Stored records
· · · ·

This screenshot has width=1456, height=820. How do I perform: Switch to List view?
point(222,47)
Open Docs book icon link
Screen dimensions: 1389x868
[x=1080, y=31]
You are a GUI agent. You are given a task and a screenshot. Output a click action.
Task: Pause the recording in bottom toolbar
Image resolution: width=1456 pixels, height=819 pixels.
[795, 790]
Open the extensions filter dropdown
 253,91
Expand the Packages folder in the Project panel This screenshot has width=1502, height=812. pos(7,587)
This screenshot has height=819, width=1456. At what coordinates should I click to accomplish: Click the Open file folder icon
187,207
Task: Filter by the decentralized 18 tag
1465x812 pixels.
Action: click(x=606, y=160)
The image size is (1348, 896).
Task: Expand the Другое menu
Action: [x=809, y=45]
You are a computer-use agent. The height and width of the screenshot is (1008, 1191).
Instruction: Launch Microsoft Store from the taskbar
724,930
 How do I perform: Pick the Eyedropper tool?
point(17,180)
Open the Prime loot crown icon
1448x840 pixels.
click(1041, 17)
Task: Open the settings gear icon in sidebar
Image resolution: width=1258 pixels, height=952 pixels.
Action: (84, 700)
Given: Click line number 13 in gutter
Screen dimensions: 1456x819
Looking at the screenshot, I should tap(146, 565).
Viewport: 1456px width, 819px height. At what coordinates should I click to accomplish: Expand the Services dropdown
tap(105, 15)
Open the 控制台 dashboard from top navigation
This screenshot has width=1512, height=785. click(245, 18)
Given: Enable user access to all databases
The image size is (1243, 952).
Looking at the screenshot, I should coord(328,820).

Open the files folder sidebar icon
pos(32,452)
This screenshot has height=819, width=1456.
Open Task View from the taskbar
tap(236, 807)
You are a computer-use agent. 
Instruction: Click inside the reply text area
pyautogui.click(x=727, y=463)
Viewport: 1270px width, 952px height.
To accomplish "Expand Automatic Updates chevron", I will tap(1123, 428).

· · · ·

The full set of entries must be transcribed exactly.

ANSWER SECTION:
This screenshot has width=1456, height=820. How do I perform: Switch to List view?
point(222,47)
Open Docs book icon link
Screen dimensions: 1389x868
[x=1080, y=31]
You are a GUI agent. You are given a task and a screenshot. Output a click action.
Task: Pause the recording in bottom toolbar
Image resolution: width=1456 pixels, height=819 pixels.
[795, 790]
Open the extensions filter dropdown
 253,91
Expand the Packages folder in the Project panel This screenshot has width=1502, height=812. pos(7,587)
This screenshot has height=819, width=1456. At what coordinates should I click to accomplish: Click the Open file folder icon
187,207
Task: Filter by the decentralized 18 tag
1465x812 pixels.
Action: click(x=606, y=160)
The image size is (1348, 896).
Task: Expand the Другое menu
Action: [x=809, y=45]
You are a computer-use agent. The height and width of the screenshot is (1008, 1191).
Instruction: Launch Microsoft Store from the taskbar
724,930
 How do I perform: Pick the Eyedropper tool?
point(17,180)
Open the Prime loot crown icon
1448x840 pixels.
click(1041, 17)
Task: Open the settings gear icon in sidebar
Image resolution: width=1258 pixels, height=952 pixels.
Action: (84, 700)
Given: Click line number 13 in gutter
Screen dimensions: 1456x819
Looking at the screenshot, I should tap(146, 565).
Viewport: 1456px width, 819px height. At what coordinates should I click to accomplish: Expand the Services dropdown
tap(105, 15)
Open the 控制台 dashboard from top navigation
This screenshot has width=1512, height=785. click(245, 18)
Given: Enable user access to all databases
The image size is (1243, 952).
Looking at the screenshot, I should coord(328,820).

Open the files folder sidebar icon
pos(32,452)
This screenshot has height=819, width=1456.
Open Task View from the taskbar
tap(236, 807)
You are a computer-use agent. 
Instruction: Click inside the reply text area
pyautogui.click(x=727, y=463)
Viewport: 1270px width, 952px height.
To accomplish "Expand Automatic Updates chevron", I will tap(1123, 428).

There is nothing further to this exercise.